Side note, but this product looks really cool! I have a fundamental mistrust of all boolean operations, so to see a system that actually works with degenerate cases correctly is refreshing.
I looked into this because part of our pipeline is forced to be chunked. Most advice I've seen boils down to "more contiguity = better", but without numbers, or at least not generalizable ones.
My concrete tasks will already reach peak performance before 128 kB and I couldn't find pure processing workloads that benefit significantly beyond 1 MB chunk size. Code is linked in the post, it would be nice to see results on more systems.
Would kernel huge pages possibly have an effect here also?
is this an attempt at nerd sniping? ;-)
on GPU databases sometimes we go up to the GB range per "item of work" (input permitting) as it's very efficient.

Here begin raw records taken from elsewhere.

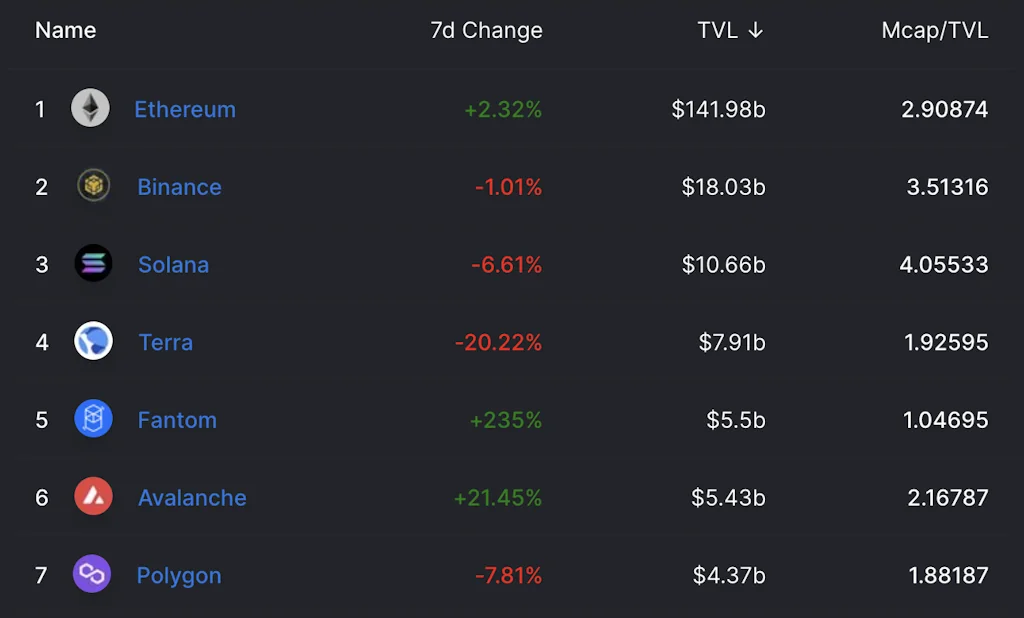Sort by Mcap/TVL column header
This screenshot has width=1024, height=618.
[934, 31]
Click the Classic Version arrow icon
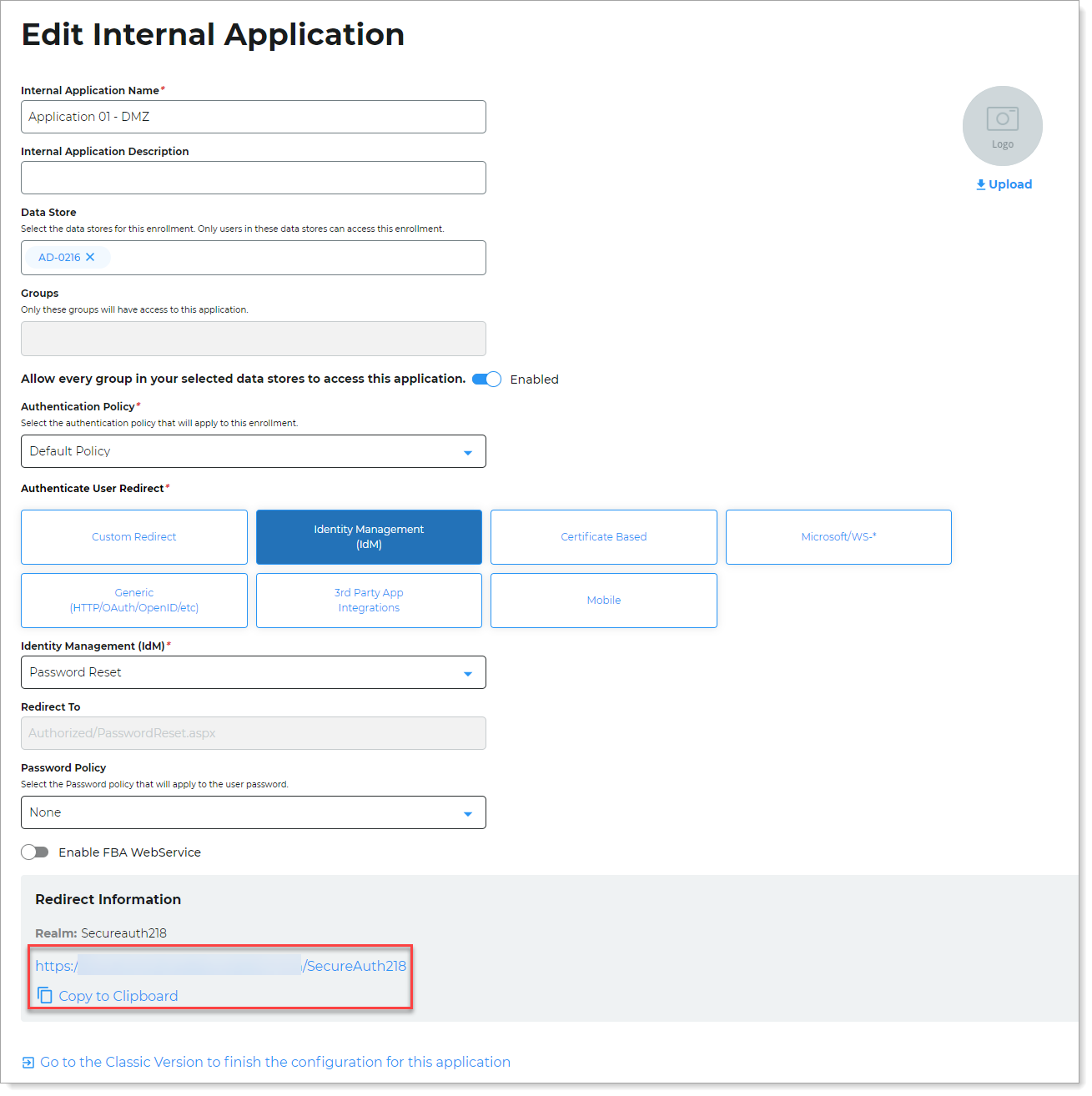 [x=28, y=1063]
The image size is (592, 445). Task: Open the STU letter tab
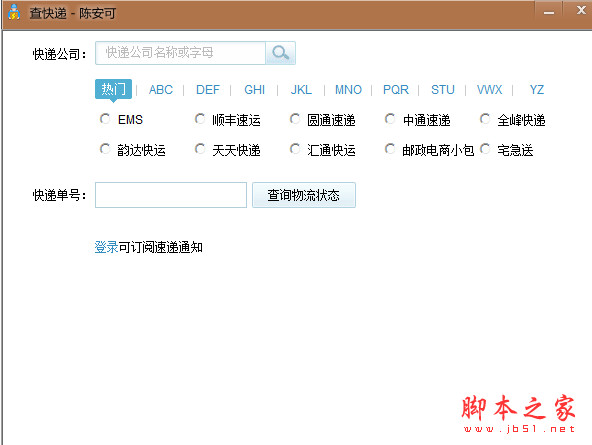pyautogui.click(x=443, y=90)
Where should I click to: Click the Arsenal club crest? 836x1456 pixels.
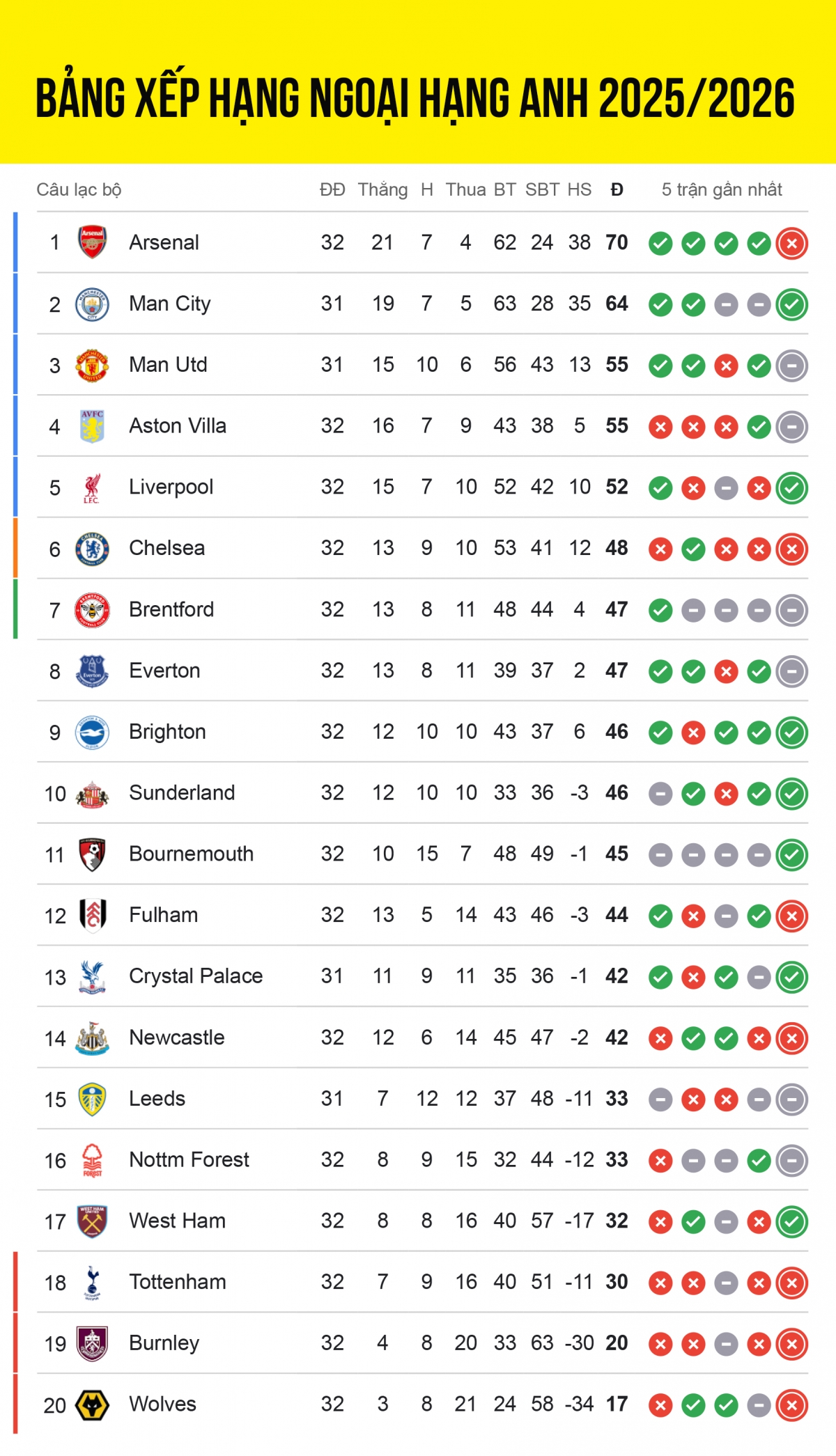(92, 242)
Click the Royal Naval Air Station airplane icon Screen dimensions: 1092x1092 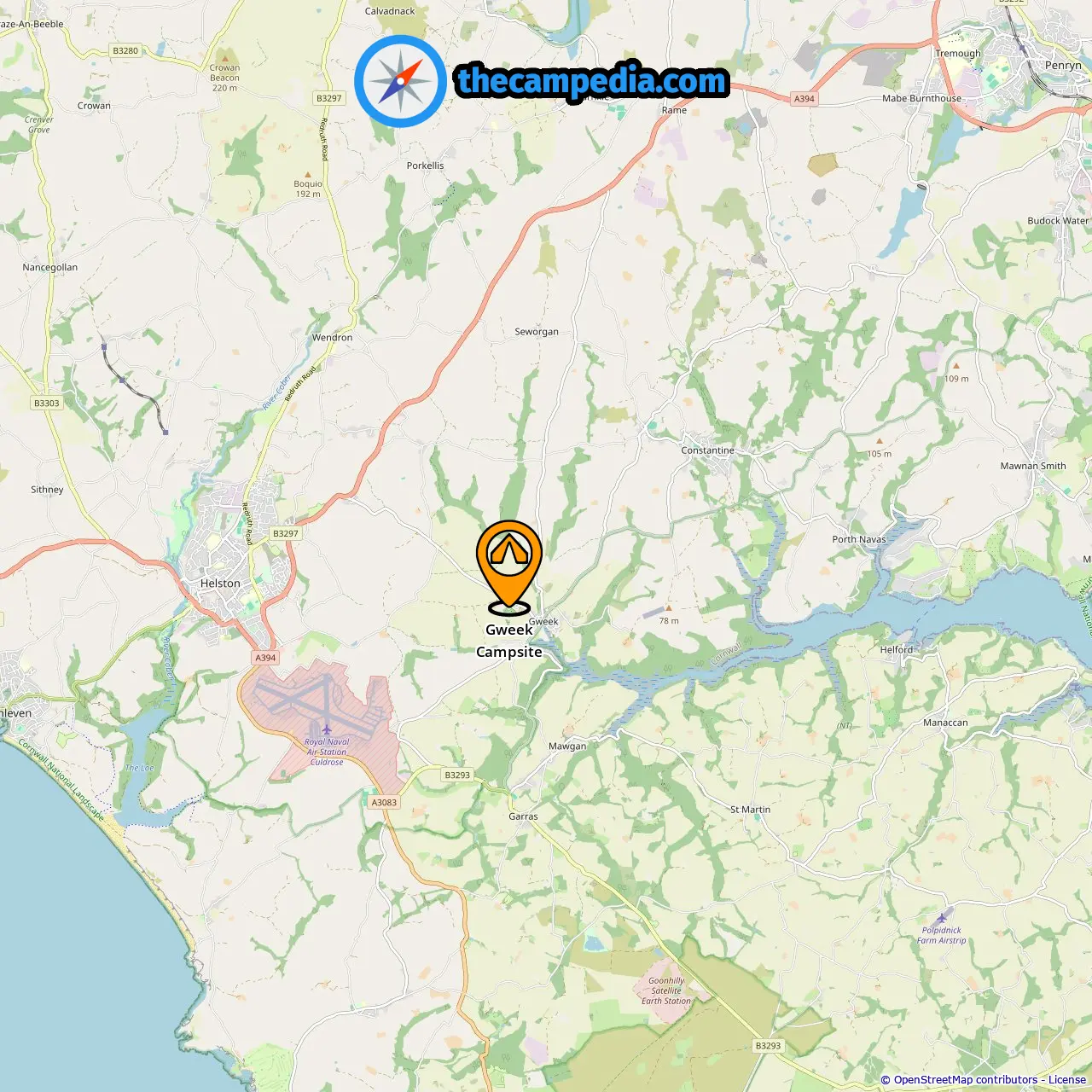326,729
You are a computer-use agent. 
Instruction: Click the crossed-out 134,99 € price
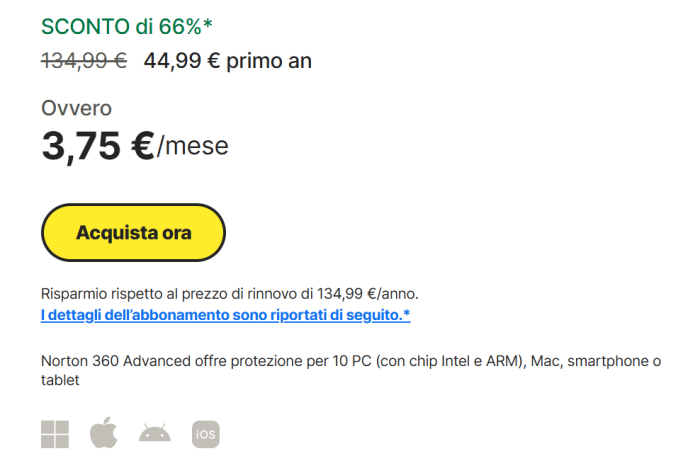tap(84, 61)
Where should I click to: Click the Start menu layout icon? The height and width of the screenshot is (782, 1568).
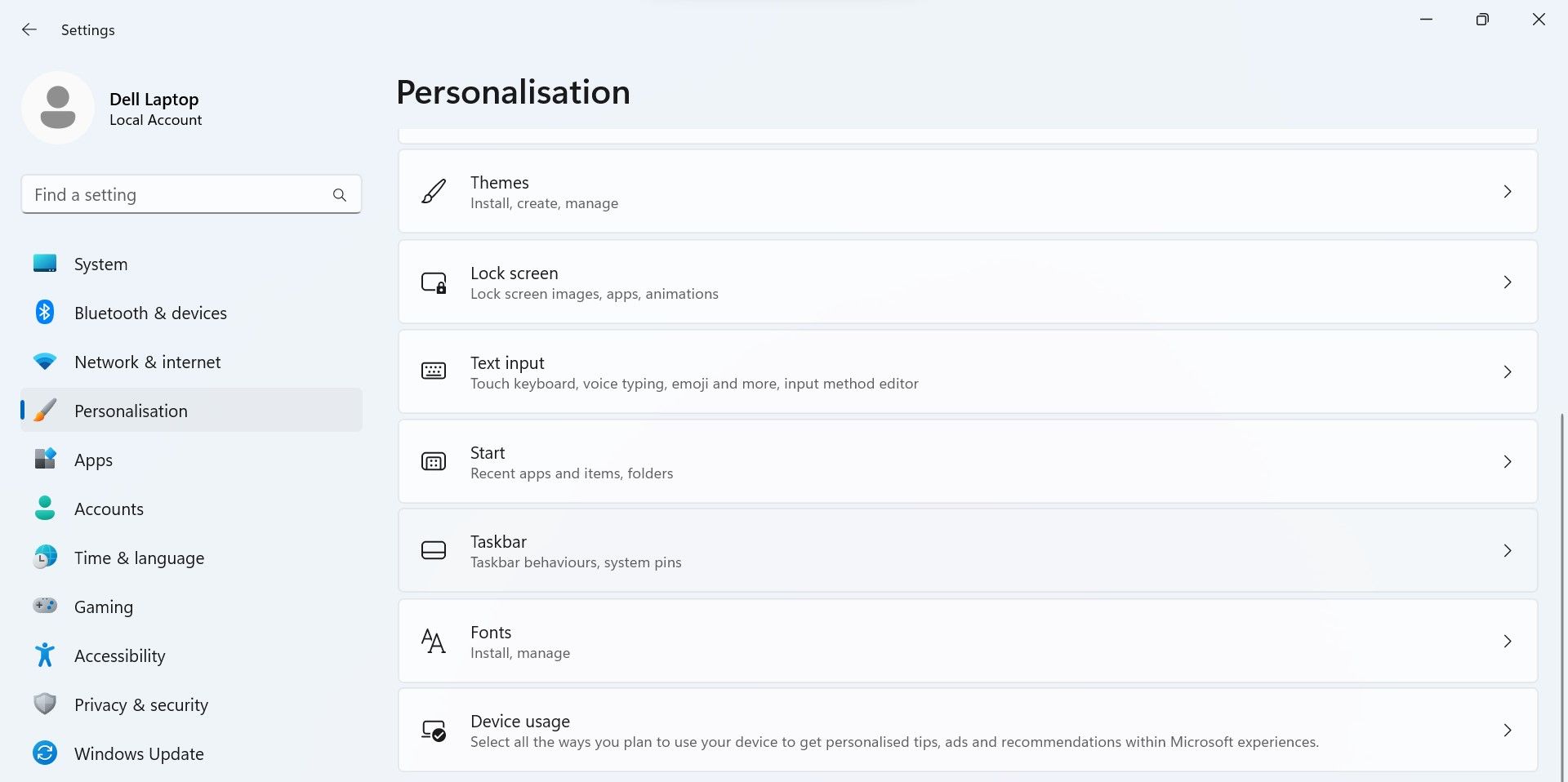(x=434, y=462)
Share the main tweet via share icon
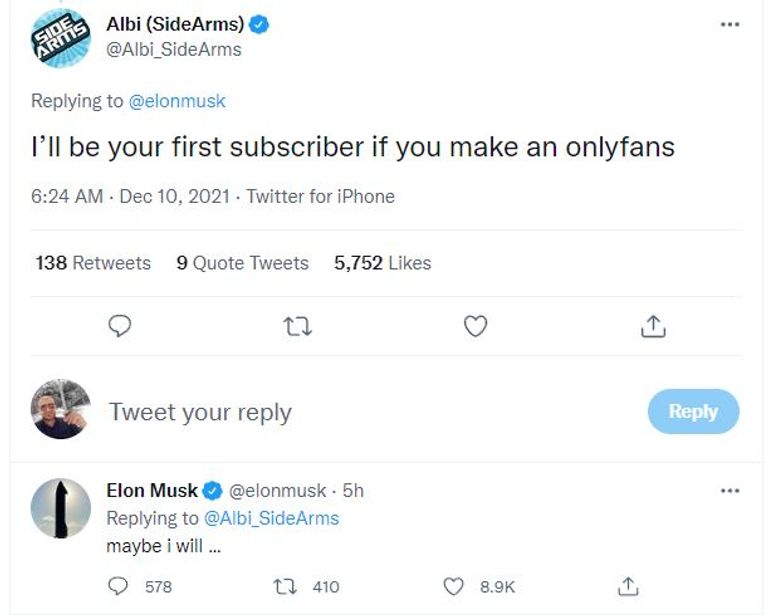The height and width of the screenshot is (615, 768). coord(652,327)
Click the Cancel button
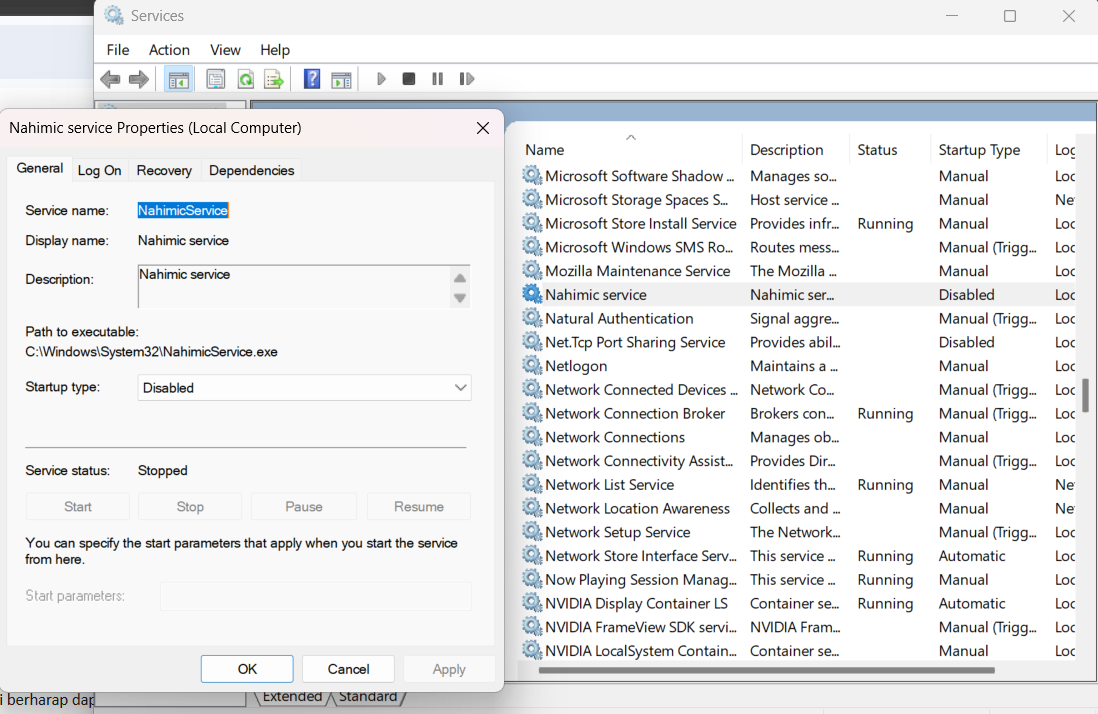The height and width of the screenshot is (714, 1098). tap(348, 669)
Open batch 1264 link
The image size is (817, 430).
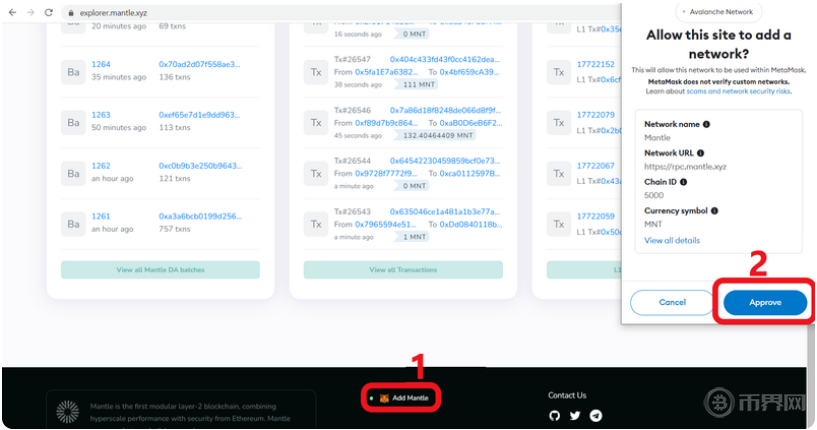tap(101, 64)
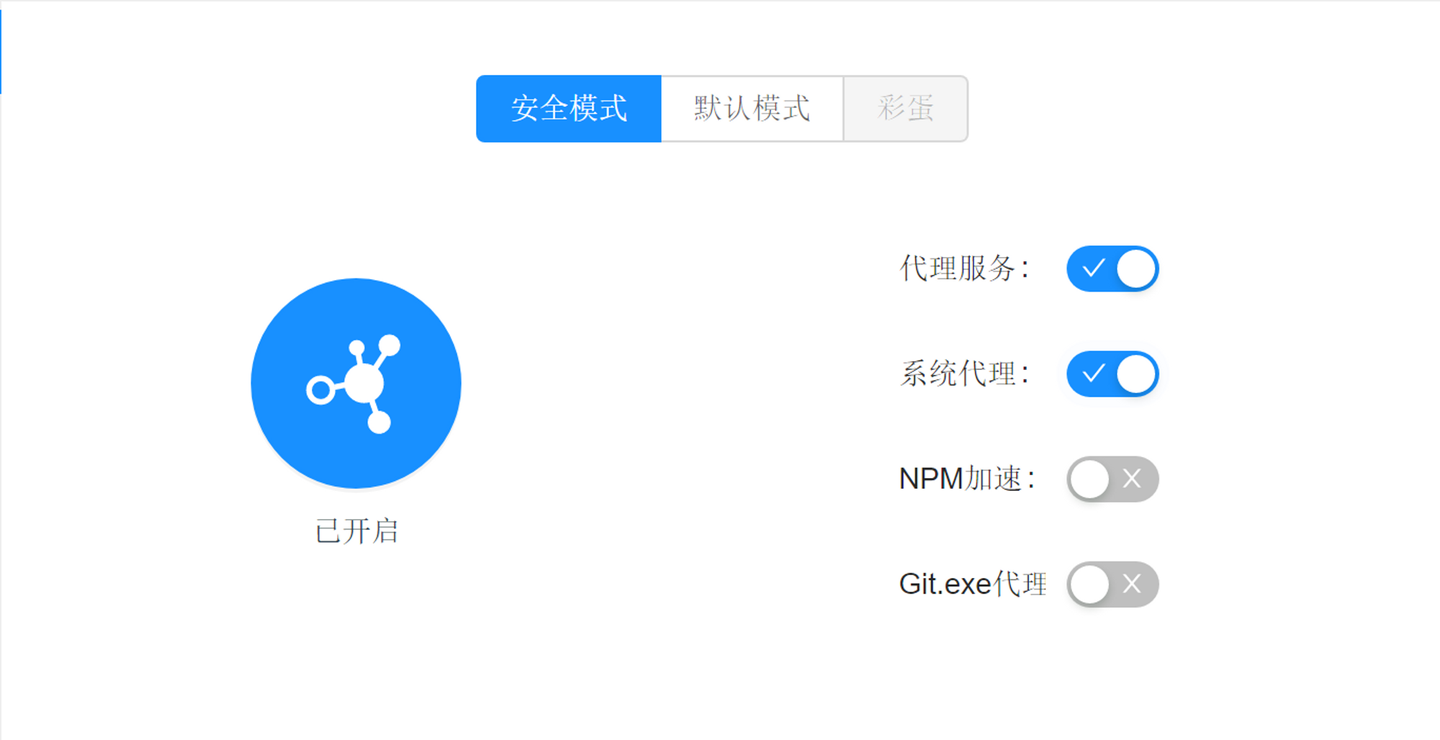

I need to add it to my TODO list to have a look at your github code...
This is good data, but I'm not sure what the actionable is for me as a Grug Programmer.
It means if I'm doing very light processing (sums) I should try to move that to structure-of-arrays to take advantage of cache? But if I'm doing something very expensive, I can leave it as array-of-structures, since the computation will dominate the memory access in Amdahl's Law analysis?
This data should tell me something about organizing my data and accessing it, right?
I’ve casually experimented with this in python a number of times for various hot loops, including those where I’m passing the chunk between c routines. On Apple M1 I’ve never seen a case where chunks larger than 16k mattered. That’s the page size, so totally unsurprising.
Nevertheless it’s been a helpful rule of thumb to not overthink optimizations.